LA MAISON JARDEL (1 photo) LE MOULIN SOUS LE ROC (4 photos)
Le Moulin sous le Roc (ou du Roc), avec son élégant pigeonnier rond, est séparé de la falaise par une petite ruelle.
Contrairement à d'autres moulins du site, il ne possède pas d'étendoir à papier et seul le passage de l'eau sous le bâtiment indique sa fonction. LE MOULIN DES MERLES(1 photo)
Le Moulin des Merles jouxte le Moulin sous le Roc. Sa présence en tant que moulin à papier est attestée depuis 1530 ! LE MOULIN DE LA ROUZIQUE (7 photos)
Juste à côté de ces deux moulins, le Moulin de la Rouzique avec son étendoir aux volets bleus.
Ce moulin a fabriqué du papier chiffon pendant près de 5 siècles, depuis la fin du Moyen Âge
jusqu'en en 1983. Il abrite à présent l'Écono-musée du papier.
Il est en état de marche et produit encore de petites quantités de papier chiffon, qui font le bonheur des aquarellistes. LE MOULIN DES GUILHENDOUX (2 photos)
Quelques centaines de mètres en amont,le Moulin des Guilhendoux : il fut moulin à foulon pour la fabrication des toiles avant de devenir moulin à papier
comme en témoigne son étendoir. Il a été restauré et inscrit à l'inventaire supplémentaire des Monuments Historiques en 1989. LE MOULIN DE LARROQUE (1 photo)
Situé dans le bourg de Couze, le Moulin de Larroque est un Moulin très ancien. Il appartenait au début du XIVe siècle à Bertrand de Got, archevêque de Bordeaux qui fut élu pape en 1305 sous le nom de Clément V.
Il fut le premier des sept papes qui siègèrent à Avignon au XIVe siècle.

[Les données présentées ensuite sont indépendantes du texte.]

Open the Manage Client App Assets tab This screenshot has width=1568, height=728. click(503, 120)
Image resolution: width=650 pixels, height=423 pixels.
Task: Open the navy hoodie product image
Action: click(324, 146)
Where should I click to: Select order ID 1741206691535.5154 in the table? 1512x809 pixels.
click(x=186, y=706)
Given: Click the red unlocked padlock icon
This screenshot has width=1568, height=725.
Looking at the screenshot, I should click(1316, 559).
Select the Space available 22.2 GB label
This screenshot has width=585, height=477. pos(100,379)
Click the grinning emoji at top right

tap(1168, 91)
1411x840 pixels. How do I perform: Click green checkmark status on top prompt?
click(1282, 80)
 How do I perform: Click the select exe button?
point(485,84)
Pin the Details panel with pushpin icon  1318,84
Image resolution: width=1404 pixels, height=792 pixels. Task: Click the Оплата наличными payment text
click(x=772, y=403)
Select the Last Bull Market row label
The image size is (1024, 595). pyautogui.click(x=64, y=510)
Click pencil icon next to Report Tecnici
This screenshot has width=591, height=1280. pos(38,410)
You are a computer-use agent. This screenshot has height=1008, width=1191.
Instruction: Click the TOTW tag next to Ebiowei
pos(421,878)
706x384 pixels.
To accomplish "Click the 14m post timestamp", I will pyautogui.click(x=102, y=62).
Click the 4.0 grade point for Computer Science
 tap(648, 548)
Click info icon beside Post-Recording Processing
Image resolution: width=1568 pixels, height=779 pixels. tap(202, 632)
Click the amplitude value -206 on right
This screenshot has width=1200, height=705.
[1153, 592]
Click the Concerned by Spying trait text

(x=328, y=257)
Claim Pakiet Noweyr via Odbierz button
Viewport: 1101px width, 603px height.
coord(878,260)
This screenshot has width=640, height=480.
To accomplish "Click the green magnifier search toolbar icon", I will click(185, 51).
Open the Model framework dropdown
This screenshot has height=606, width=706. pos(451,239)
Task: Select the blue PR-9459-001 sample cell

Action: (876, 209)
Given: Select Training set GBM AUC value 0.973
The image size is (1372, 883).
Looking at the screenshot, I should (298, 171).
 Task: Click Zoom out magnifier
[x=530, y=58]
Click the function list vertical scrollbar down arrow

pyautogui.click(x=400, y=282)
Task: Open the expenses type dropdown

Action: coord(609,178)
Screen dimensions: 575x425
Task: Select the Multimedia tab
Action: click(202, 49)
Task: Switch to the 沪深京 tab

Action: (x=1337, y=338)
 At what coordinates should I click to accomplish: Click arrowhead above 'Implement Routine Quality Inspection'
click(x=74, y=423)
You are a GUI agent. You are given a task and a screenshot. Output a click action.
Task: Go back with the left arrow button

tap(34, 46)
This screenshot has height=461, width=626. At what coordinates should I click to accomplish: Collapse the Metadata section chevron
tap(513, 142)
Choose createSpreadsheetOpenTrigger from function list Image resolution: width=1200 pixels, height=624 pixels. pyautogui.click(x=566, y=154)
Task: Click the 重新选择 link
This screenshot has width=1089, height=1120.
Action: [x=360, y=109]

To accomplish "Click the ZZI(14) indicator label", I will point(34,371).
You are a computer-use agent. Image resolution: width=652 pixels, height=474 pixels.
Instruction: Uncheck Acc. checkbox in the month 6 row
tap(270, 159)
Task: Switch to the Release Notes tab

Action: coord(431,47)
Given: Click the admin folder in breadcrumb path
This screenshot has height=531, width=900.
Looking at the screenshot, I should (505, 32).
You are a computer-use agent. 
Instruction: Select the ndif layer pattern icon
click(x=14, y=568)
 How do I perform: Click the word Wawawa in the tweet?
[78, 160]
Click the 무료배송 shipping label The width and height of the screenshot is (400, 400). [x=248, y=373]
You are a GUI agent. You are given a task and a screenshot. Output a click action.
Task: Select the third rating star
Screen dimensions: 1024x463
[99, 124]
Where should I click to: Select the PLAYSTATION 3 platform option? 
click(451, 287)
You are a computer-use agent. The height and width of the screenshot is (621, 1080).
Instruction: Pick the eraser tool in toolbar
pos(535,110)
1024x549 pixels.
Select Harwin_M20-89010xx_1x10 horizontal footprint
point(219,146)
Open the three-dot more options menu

Actuellement, le Moulin de Larroque perpétue la fabrication artisanale de papiers de grande qualité.
LA FABRICATION DU PAPIER CHIFFON
Le papier est fabriqué à partir de fibres cellulosiques végétales : pendant des siècles nos ancêtres ont récupéré les
tissus de chanvre ou de lin, toujours du linge blanc, pour fabriquer du papier et ce n'est qu'à la fin du XIXème siècle que la pâte à papier à
base de bois a été utilisée.
Mais pourquoi utiliser des chiffons et non directement les fibres végétales ? Sans doute parce qu'une bonne partie
du travail avait déjà été faite par les peigneurs de chanvre et les tisserands qui avaient travaillé meilleures fibres
et de les transformer en fils réguliers avant de les tisser. De plus, les toiles avaient été assouplies par des traitements mécaniques et lavages dans les moulins à foulons et
ainsi, la matière première était quasiment prête à l'emploi !
Les chiffoniers parcouraient les campagnes pour acheter les chiffons usagés et les apportaient aux papetiers.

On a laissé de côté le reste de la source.